= Work instruction =
Without copying any picture, transcribe exactly the lines of the data below from the one containing "Click the pencil icon on Edit button" through the one containing "Instruction: Click the 11:16 AM timestamp".

──────── Information provided ────────

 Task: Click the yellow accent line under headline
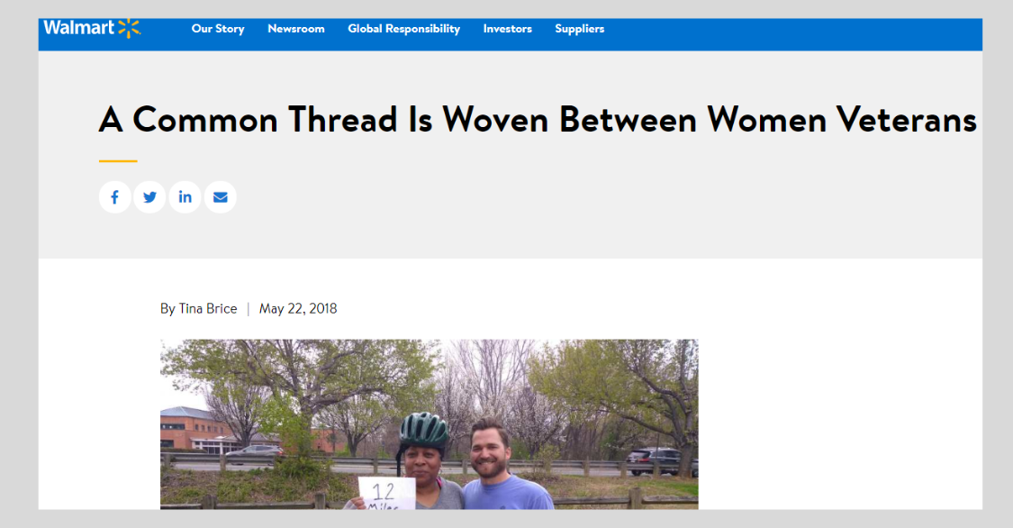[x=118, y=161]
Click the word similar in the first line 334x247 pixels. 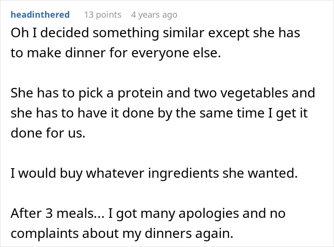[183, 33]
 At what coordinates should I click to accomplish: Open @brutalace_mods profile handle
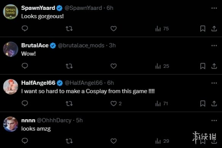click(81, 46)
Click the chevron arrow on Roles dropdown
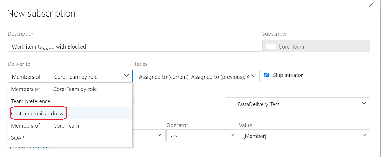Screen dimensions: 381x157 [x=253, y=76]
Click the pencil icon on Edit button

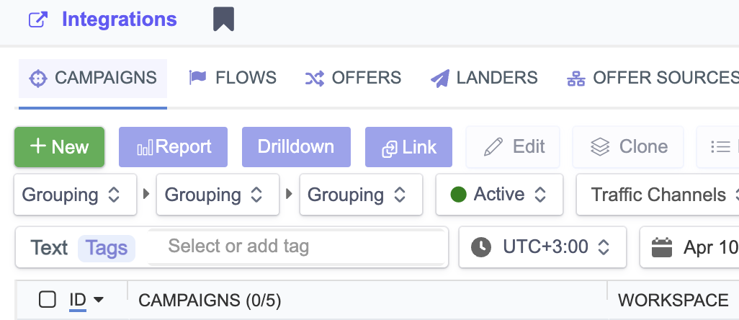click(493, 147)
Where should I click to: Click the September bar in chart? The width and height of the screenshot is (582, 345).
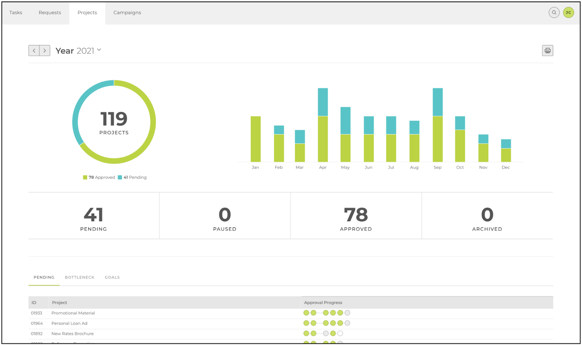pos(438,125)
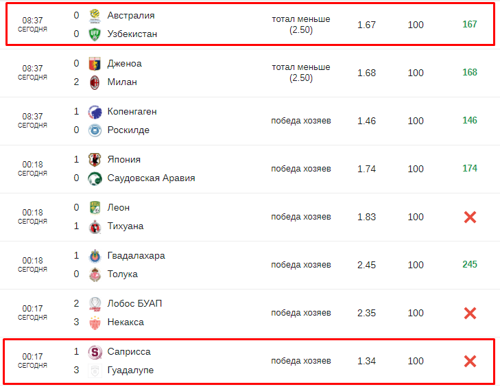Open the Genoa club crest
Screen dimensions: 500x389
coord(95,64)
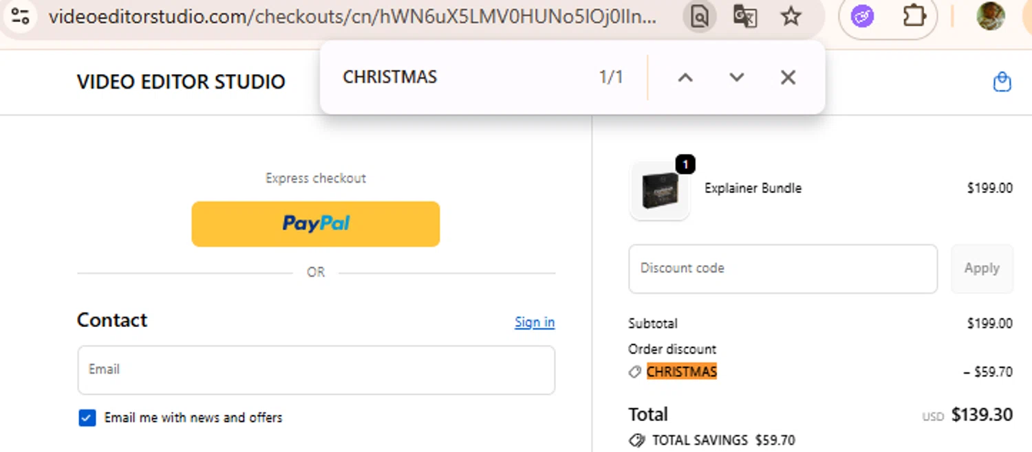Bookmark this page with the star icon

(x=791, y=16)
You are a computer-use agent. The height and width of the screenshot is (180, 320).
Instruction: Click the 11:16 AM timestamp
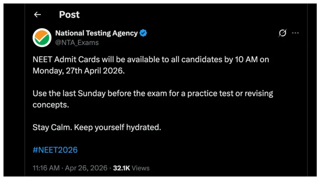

────────
──────── Information provided ────────

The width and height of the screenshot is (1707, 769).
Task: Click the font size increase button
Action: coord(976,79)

────────
──────── Information provided ────────

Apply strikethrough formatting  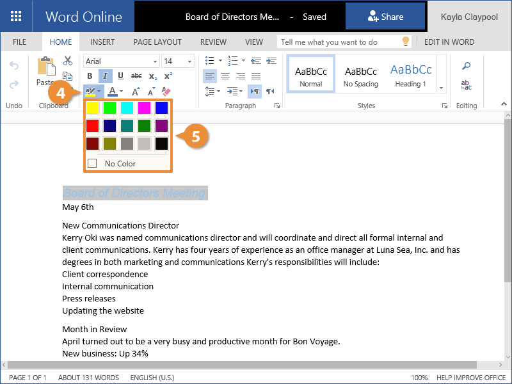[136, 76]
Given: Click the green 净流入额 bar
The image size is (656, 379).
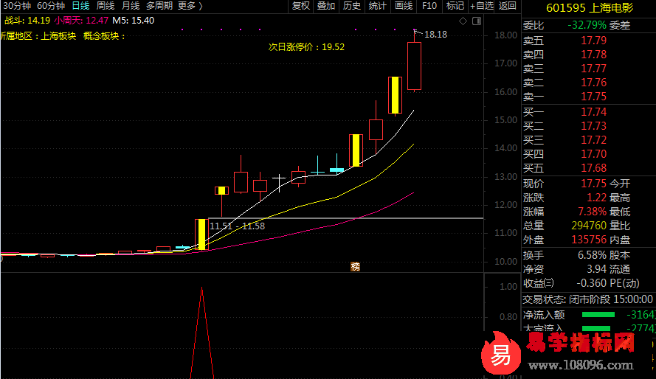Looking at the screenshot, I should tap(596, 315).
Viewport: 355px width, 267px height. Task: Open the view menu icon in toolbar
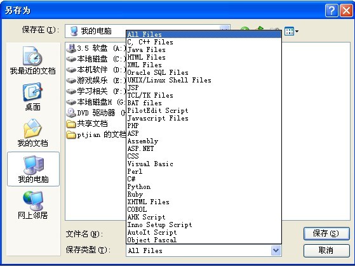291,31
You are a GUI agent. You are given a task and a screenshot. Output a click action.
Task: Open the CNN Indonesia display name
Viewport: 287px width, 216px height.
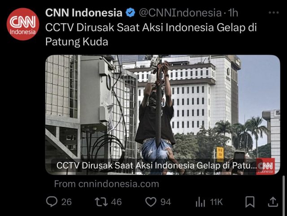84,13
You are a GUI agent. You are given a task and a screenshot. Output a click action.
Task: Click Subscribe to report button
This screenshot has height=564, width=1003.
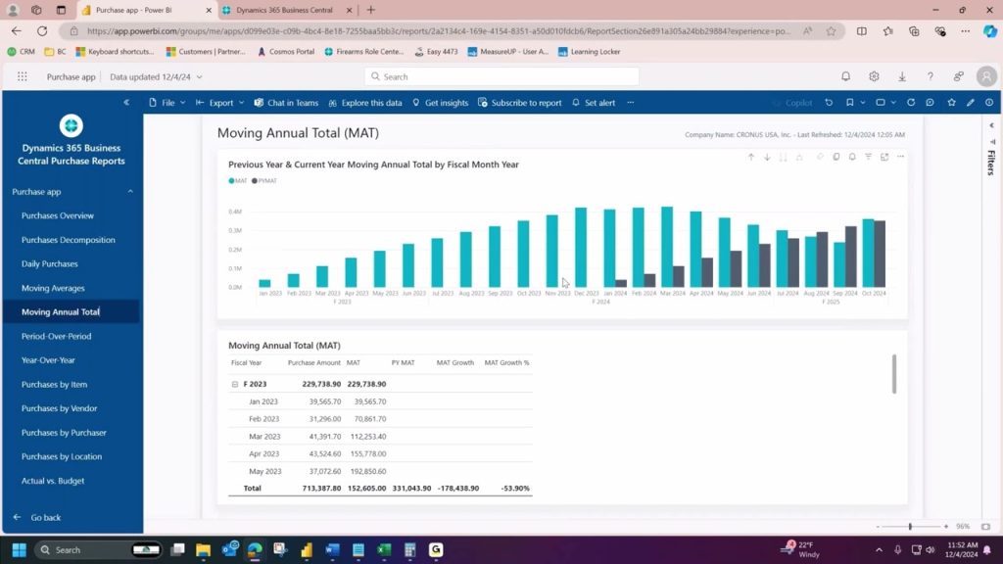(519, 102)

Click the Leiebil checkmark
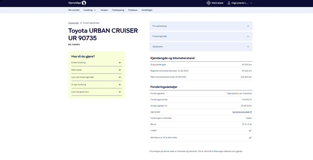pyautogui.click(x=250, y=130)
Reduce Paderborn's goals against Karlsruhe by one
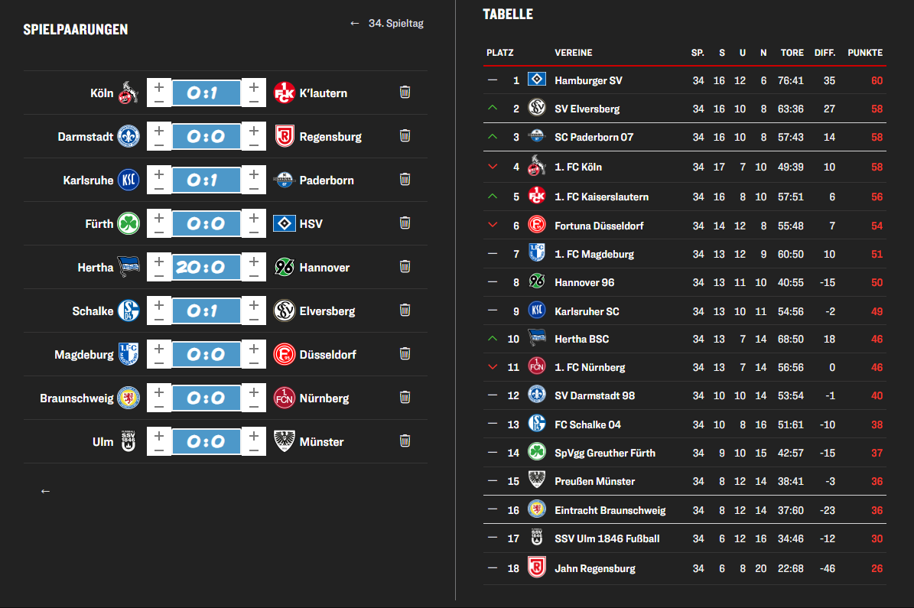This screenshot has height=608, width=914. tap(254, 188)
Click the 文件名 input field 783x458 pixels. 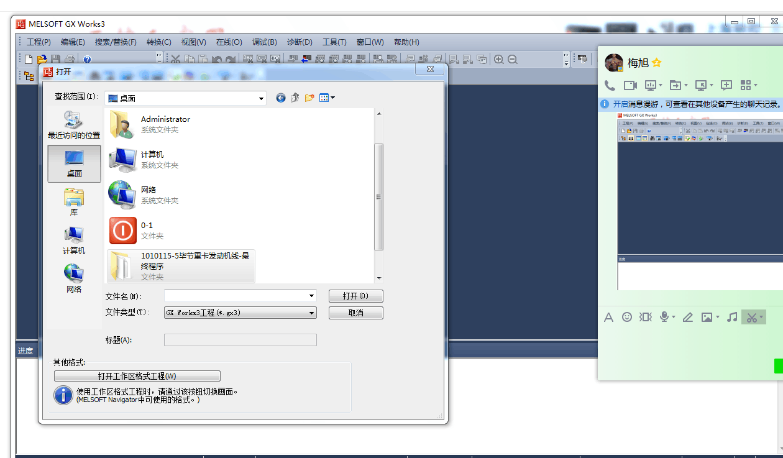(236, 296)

────────

= Solution =
Click the pencil icon on Edit button

click(493, 147)
Where should I click to: Click the September bar in chart? The width and height of the screenshot is (582, 345).
pos(438,125)
Open the Genoa club crest
Screen dimensions: 500x389
coord(95,64)
Bookmark this page with the star icon

(x=791, y=16)
You are a computer-use agent. The height and width of the screenshot is (180, 320).
Instruction: Click the 11:16 AM timestamp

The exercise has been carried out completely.